**Problem description:** Write out the stretch of lines below that begins at the line with "The image size is (1118, 698)." and ends at the line with "Given: Select the SRS module node", including both, exactly as given and nothing more.

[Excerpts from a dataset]
╔══

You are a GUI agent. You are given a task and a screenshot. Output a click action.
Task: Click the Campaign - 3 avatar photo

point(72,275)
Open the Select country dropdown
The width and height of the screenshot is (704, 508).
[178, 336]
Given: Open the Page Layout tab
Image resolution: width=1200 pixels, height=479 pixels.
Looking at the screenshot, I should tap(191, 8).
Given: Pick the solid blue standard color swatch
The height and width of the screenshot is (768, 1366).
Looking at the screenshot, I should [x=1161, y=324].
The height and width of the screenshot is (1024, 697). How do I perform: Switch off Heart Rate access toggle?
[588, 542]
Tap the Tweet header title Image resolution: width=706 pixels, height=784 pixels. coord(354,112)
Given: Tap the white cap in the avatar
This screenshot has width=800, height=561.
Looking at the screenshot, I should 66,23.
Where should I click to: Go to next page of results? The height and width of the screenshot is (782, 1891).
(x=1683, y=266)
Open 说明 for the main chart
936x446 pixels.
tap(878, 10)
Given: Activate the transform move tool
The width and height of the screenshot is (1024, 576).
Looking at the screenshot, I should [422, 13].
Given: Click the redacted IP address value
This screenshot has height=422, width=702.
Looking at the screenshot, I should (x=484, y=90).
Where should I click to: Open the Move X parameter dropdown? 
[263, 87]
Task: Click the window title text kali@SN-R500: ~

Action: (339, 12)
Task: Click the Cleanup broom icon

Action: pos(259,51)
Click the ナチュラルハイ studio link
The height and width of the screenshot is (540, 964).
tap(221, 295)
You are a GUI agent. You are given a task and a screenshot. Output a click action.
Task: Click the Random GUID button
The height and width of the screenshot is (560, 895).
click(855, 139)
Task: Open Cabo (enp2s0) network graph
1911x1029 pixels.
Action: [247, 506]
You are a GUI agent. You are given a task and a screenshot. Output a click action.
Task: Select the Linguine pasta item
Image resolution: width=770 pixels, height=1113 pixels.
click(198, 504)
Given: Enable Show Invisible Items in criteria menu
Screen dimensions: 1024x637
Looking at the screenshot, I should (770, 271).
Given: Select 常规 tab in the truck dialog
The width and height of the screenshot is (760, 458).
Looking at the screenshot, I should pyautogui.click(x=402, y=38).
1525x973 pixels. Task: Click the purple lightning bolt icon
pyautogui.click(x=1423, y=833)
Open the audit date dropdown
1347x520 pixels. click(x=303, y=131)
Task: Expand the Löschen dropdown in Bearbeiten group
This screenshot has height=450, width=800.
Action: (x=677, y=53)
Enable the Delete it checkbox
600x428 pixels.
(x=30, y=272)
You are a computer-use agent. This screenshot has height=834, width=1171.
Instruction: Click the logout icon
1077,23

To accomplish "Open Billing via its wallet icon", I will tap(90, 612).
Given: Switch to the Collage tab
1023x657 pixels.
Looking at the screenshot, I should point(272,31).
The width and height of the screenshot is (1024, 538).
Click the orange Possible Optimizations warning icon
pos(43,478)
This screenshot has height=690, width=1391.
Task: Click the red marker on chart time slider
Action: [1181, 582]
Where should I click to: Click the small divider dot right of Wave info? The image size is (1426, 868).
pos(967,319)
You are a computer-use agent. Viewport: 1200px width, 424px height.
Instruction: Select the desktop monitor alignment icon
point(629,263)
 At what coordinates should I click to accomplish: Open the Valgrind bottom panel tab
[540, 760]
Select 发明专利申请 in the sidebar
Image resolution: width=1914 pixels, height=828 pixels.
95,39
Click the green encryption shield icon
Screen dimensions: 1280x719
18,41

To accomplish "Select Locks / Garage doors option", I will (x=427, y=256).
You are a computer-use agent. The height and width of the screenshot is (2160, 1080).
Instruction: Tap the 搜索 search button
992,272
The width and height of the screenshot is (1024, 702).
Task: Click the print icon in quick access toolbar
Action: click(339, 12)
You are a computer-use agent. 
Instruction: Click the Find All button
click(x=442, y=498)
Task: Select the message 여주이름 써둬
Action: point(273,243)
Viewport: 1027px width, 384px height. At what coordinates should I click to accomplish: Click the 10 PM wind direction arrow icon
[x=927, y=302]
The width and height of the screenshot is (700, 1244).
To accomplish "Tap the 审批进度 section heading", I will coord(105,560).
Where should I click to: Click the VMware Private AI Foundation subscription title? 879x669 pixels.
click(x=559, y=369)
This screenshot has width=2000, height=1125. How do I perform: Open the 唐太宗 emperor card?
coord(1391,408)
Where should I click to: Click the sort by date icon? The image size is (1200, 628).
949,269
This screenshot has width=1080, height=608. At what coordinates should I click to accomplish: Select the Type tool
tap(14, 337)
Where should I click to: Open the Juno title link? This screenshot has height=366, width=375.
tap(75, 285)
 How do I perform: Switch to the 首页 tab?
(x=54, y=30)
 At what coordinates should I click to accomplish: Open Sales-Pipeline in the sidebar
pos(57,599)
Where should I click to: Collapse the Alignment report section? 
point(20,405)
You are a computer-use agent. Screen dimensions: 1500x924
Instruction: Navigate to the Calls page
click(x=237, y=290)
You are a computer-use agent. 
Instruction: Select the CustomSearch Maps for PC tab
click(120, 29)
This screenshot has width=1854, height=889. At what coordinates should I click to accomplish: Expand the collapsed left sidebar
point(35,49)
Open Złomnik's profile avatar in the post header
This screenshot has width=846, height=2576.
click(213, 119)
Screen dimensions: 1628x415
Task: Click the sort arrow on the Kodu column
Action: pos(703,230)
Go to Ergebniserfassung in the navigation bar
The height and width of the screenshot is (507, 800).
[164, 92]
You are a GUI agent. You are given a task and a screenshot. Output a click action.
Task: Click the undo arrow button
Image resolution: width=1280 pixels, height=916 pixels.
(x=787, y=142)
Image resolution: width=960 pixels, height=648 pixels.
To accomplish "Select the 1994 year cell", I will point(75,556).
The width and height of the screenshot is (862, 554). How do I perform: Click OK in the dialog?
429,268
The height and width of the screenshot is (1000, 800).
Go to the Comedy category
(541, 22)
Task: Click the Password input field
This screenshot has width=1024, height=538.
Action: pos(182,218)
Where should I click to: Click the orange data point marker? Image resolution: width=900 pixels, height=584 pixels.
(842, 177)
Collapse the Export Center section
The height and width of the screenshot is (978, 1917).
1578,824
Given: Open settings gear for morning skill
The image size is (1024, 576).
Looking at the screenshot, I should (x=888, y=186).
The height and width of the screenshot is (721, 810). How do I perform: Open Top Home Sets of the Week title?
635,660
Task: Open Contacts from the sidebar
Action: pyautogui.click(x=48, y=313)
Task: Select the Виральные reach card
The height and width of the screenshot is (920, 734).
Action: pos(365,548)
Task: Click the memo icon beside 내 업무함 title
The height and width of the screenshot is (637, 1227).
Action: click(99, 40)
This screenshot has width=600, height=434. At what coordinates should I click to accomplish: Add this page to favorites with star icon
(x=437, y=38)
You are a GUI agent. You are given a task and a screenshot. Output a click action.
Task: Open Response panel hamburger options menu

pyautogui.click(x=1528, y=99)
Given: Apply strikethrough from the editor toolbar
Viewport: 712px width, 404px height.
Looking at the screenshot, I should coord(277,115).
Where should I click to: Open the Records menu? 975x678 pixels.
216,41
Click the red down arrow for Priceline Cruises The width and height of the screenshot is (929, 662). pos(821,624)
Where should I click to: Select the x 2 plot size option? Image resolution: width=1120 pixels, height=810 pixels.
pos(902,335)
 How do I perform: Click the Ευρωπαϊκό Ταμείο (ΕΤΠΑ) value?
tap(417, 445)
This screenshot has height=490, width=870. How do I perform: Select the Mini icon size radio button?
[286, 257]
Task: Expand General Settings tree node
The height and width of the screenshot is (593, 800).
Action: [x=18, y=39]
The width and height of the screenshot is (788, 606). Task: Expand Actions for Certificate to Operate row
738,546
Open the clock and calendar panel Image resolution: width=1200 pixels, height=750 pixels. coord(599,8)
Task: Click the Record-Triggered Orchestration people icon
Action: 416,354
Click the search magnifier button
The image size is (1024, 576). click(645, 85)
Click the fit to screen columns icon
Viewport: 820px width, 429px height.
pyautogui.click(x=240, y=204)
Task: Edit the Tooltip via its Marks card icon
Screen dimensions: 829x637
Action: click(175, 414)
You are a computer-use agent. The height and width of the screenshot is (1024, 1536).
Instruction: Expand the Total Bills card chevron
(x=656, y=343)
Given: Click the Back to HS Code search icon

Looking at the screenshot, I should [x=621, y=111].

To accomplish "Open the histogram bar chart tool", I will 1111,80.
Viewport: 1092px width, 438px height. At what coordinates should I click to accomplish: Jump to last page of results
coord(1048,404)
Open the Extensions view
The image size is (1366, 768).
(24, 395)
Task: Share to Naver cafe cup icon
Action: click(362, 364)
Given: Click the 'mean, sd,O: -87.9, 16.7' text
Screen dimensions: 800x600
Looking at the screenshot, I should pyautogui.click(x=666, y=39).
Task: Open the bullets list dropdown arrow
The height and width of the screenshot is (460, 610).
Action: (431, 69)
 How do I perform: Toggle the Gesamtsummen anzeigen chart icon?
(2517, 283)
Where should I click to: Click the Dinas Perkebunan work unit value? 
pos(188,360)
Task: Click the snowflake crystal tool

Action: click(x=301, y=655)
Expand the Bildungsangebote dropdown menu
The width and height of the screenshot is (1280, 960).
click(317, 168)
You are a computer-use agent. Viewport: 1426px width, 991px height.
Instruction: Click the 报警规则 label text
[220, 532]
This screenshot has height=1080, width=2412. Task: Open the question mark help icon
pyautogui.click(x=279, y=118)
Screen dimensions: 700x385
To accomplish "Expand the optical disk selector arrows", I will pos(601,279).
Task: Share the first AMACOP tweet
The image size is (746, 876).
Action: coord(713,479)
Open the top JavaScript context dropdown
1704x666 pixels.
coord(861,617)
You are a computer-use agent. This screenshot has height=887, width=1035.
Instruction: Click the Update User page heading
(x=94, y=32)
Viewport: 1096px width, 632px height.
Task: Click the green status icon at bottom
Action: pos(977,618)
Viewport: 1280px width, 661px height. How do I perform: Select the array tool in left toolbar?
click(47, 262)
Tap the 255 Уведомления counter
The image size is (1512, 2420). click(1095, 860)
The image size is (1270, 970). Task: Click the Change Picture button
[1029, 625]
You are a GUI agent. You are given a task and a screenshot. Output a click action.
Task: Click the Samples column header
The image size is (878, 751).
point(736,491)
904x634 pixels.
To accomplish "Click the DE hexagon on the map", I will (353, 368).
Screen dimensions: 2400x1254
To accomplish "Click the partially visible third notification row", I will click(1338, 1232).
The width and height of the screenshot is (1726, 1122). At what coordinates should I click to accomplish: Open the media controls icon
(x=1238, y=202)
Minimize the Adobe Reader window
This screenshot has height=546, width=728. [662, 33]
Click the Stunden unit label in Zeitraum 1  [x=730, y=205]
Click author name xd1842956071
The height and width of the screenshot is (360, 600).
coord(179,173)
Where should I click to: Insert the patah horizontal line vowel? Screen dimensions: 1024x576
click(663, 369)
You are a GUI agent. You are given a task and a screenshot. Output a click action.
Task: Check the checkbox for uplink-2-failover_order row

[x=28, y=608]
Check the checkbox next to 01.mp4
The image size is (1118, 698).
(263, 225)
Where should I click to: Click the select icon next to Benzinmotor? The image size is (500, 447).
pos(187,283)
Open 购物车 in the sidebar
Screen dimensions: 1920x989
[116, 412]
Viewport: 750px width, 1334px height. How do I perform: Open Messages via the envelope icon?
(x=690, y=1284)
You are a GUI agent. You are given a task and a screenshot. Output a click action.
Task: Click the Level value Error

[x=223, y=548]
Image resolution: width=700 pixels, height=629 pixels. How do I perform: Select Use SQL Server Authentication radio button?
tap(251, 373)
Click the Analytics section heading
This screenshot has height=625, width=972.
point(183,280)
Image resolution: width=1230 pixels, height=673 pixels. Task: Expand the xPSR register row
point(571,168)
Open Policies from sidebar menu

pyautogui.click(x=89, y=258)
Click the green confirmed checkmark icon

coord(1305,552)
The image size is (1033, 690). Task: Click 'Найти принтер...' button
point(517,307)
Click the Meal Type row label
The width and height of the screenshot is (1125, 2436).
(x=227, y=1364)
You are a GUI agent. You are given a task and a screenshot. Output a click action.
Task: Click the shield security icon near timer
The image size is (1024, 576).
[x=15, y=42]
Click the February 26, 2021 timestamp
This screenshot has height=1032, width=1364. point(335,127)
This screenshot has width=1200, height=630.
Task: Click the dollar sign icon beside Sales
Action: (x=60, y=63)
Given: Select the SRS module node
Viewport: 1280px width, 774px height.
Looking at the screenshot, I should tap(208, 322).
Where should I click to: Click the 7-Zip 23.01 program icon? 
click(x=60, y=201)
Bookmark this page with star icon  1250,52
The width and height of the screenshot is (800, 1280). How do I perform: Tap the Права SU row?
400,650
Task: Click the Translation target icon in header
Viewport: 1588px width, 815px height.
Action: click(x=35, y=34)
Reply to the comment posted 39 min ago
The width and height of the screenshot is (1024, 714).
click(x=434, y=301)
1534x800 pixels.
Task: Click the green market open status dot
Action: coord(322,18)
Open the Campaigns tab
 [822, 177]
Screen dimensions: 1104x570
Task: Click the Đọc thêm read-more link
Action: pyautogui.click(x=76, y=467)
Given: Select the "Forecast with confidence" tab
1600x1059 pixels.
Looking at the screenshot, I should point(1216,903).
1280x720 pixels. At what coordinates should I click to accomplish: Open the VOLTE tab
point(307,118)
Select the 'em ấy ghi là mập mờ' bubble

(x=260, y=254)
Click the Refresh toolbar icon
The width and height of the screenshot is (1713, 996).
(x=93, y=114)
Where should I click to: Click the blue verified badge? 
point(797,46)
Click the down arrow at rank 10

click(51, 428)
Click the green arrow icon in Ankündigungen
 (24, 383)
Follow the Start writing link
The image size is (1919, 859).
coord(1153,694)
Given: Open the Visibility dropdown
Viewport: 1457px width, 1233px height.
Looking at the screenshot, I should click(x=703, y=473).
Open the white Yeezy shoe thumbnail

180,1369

╚══

**Response to this exercise:**
The image size is (1118, 698).
(263, 225)
Where should I click to: Click the select icon next to Benzinmotor? The image size is (500, 447).
pos(187,283)
Open 购物车 in the sidebar
Screen dimensions: 1920x989
[116, 412]
Viewport: 750px width, 1334px height. How do I perform: Open Messages via the envelope icon?
(x=690, y=1284)
You are a GUI agent. You are given a task and a screenshot. Output a click action.
Task: Click the Level value Error

[x=223, y=548]
Image resolution: width=700 pixels, height=629 pixels. How do I perform: Select Use SQL Server Authentication radio button?
tap(251, 373)
Click the Analytics section heading
This screenshot has height=625, width=972.
point(183,280)
Image resolution: width=1230 pixels, height=673 pixels. Task: Expand the xPSR register row
point(571,168)
Open Policies from sidebar menu

pyautogui.click(x=89, y=258)
Click the green confirmed checkmark icon

coord(1305,552)
The image size is (1033, 690). Task: Click 'Найти принтер...' button
point(517,307)
Click the Meal Type row label
The width and height of the screenshot is (1125, 2436).
(x=227, y=1364)
You are a GUI agent. You are given a task and a screenshot. Output a click action.
Task: Click the shield security icon near timer
The image size is (1024, 576).
[x=15, y=42]
Click the February 26, 2021 timestamp
This screenshot has height=1032, width=1364. point(335,127)
This screenshot has width=1200, height=630.
Task: Click the dollar sign icon beside Sales
Action: (x=60, y=63)
Given: Select the SRS module node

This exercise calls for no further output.